READING PASSAGE:
────

# Very naughty dog.



## Guest (Dec 28, 2007)

Ok where do i start lol.
she loves people and other dogs bigtime, she has a lovely freindly nature, she belongs to my sister who is at her wits end with her, The problem she is having is her continuous being on the go, she don't stop from the minute she gets up to the minute she goes to bed.
My sister takes her out everyday for ages but she still don't stop.
ok ill write a list of things she gets upto once she is up.

She is a chewer so obviously when my sister goes out or goes to bed she has to crate her, but even when my sister is in she will get upto no good, she wonders around the house looking for things to chew, like electrical things plugged in or wonders of to the bathroom and chews the piles of loo rolls, No matter how much she has scolded her for this she still does it.

She also jumps up on the sides and nicks food the minute my sisters back is turned, again she has really told her of for this but again she still does it.

She hates anything that is standing up lol, like stools, ladders and indoor bins and outdoor wheely bins, she will go upto them and knock them down with her nose and walk away, my sister has told her of and stood all the items up she knocks down but she will go back and knock them down again continuously. ( very strange ).

She was a bigtime indoor barker but that was cured with the throwing a pint of water in her face the minute she started to bark and shouted one word *quiet* that worked  but the thing is when she runs out the door to the garden in the day and last thing at night she barks her head of big time, my sister cannot throw water in her face when shes in the garden coz she knows and runs off lol. 

She never ever sits still indoors, she walks around all the time looking for mischief 24/7, She flattens her other dog, she leans over her back and lays her weight on her so she splatters on the floor and she lays on her, poor dog is under her gasping for breath lol coz she is sooo massive, shes like a male dog.
my sister puts her in the crate when she starts this because telling her dont work.

────

INFORMATION PROVIDED:
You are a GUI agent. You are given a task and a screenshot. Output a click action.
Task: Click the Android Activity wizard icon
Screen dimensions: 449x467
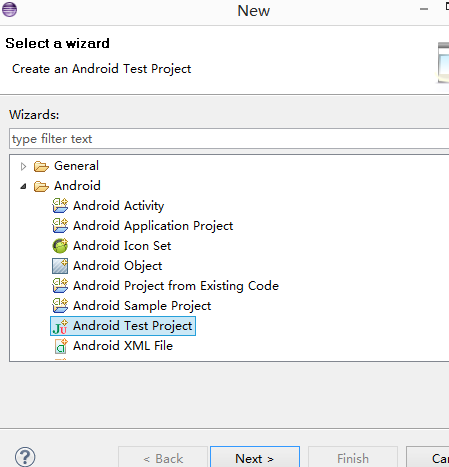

────

In the forum post about the naughty dog, what stopped the dog's barking indoors?

Throwing a pint of water in her face the minute she started to bark and shouting the single word "quiet" cured it.